France 19 England 12 – the French save the sport of rugby from extinction. Too much? I don’t think so. Martin Johnson’s team has been trying to prove that rugby games can be won in the gym. More muscle, more directness, eliminating mistakes. If he’d been right, and until this defeat nobody could be quite sure he wasn’t, then rugby as a game would have been thought out, thought through.

This may not be overstating the case. Billiards, as an example, was an engaging and competitive sport until training and application discovered its limits. When the Australian Walter Lindrum made a break of 4137 points in the World Billiards Championship in 1932, the game was up. Billiards had been an entertaining contest between happy-go-lucky amateurs. As a professional sport, when the players wanted to win at all costs, it was exposed as a pastime of limited skills and permutations.

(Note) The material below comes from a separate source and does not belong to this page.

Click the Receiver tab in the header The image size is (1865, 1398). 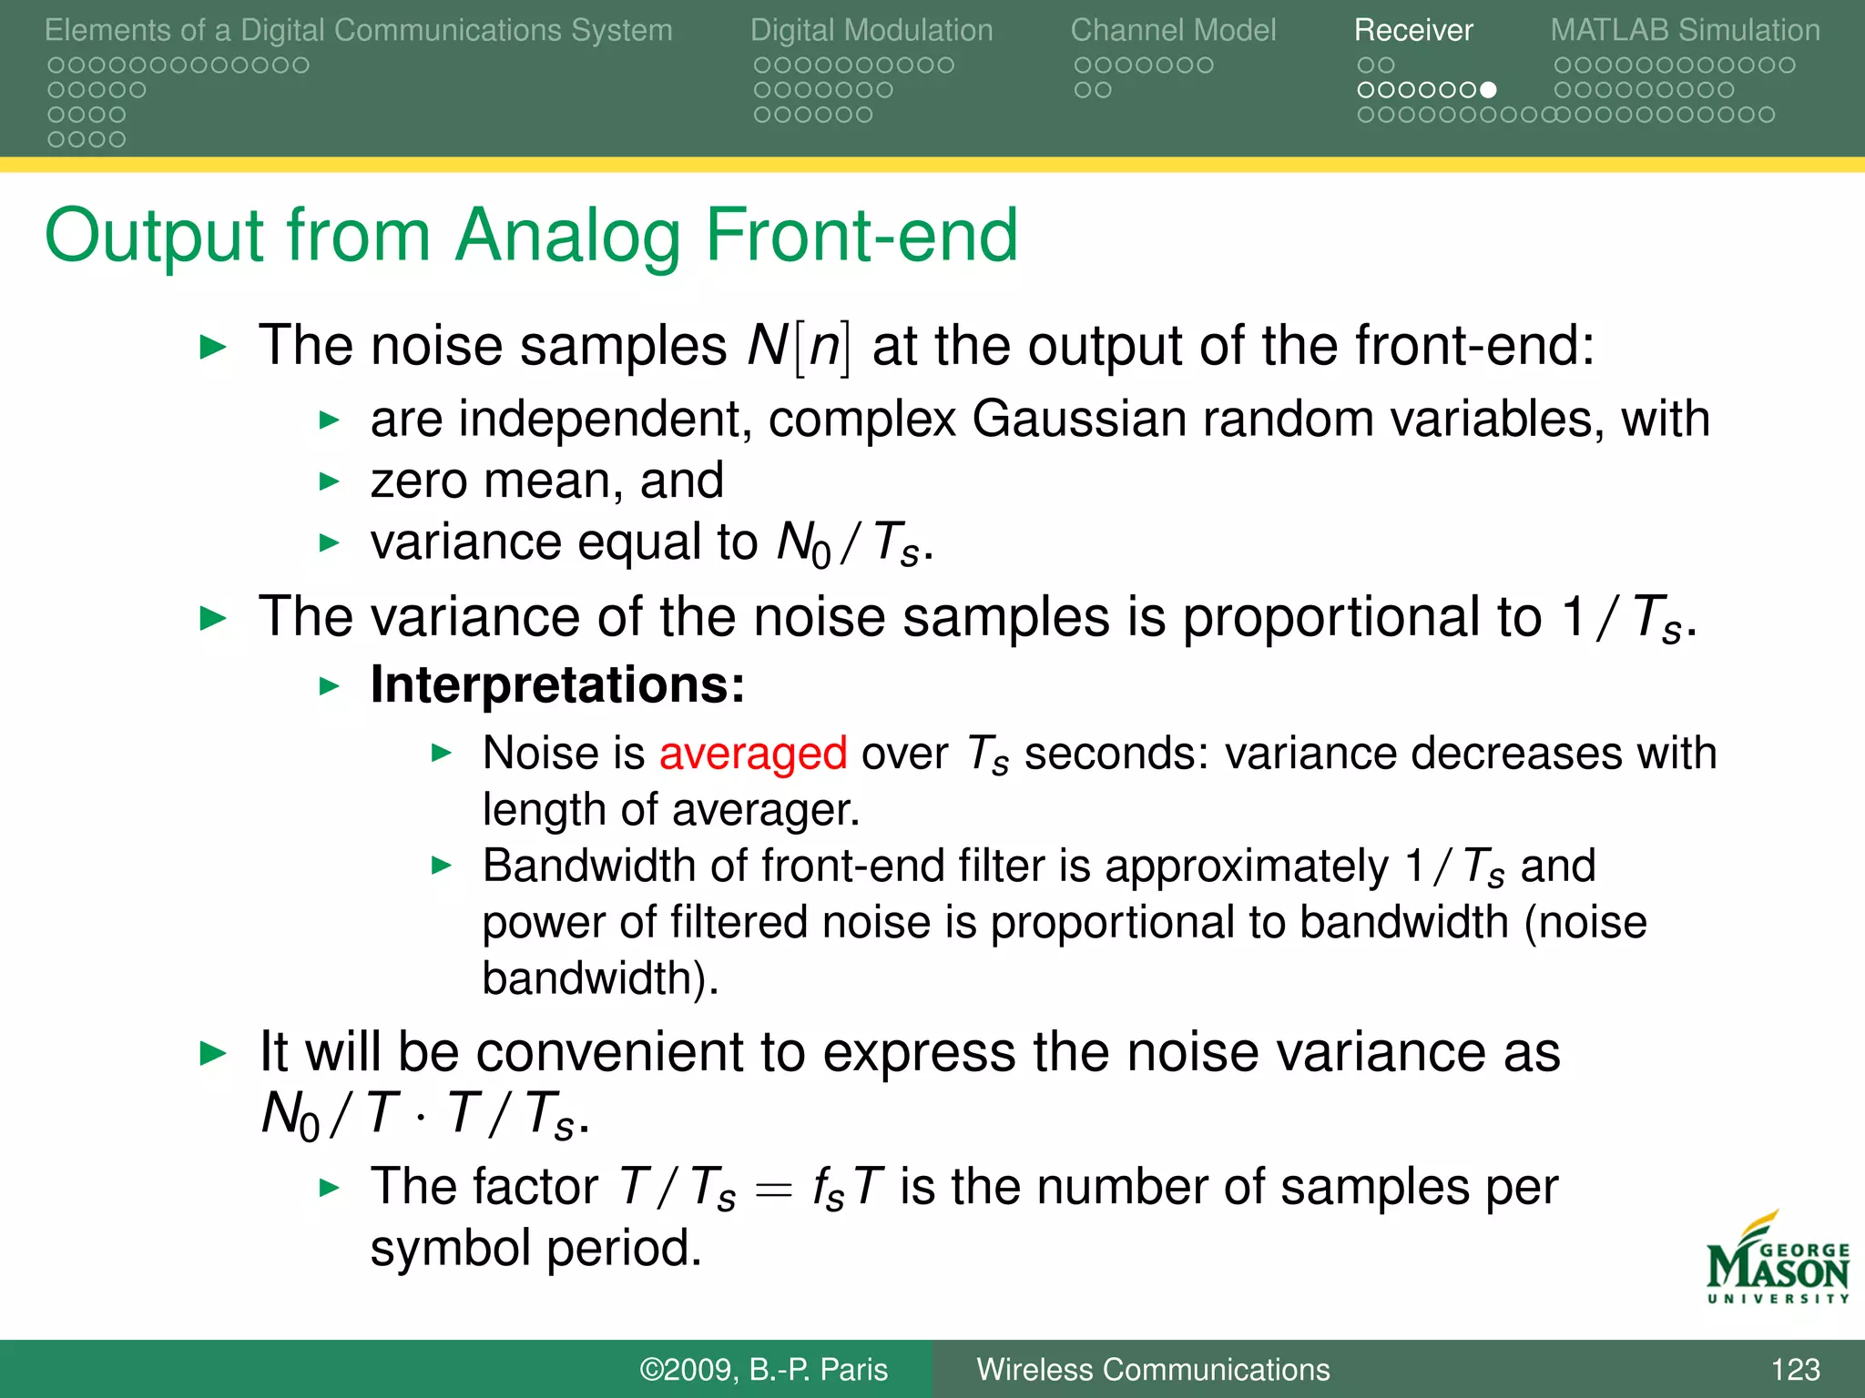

The Johnson team wanted to demonstrate that winning was possible without basic catching and passing skills, without either intelligence or wit. They were attempting to defy the joy and spectacle of rugby, the hope for sporting astonishment. They failed. The ploy of standing props at first receiver, of leaving the hooker out on the wing comes from the same thought process that led to three second rows on the pitch at the same time. And perhaps four, counting Banahan in the centre. Johnson wanted to win the game with models of himself, in the way he knows best. Not enough. The game itself has bested him.

Unpredictability will still win big rugby games, spontaneity and evasion. If they didn’t, there wouldn’t be a game worth watching, and the sport has proved itself bigger than England’s limited ambition. All true believers must have hoped it would be so. I had such faith in rugby that Paddy Power had my money as a down-payment on the past and future belief that rugby union is a varied and intricate code of football.

Now I’m off to spend the winnings. On English beer, of course.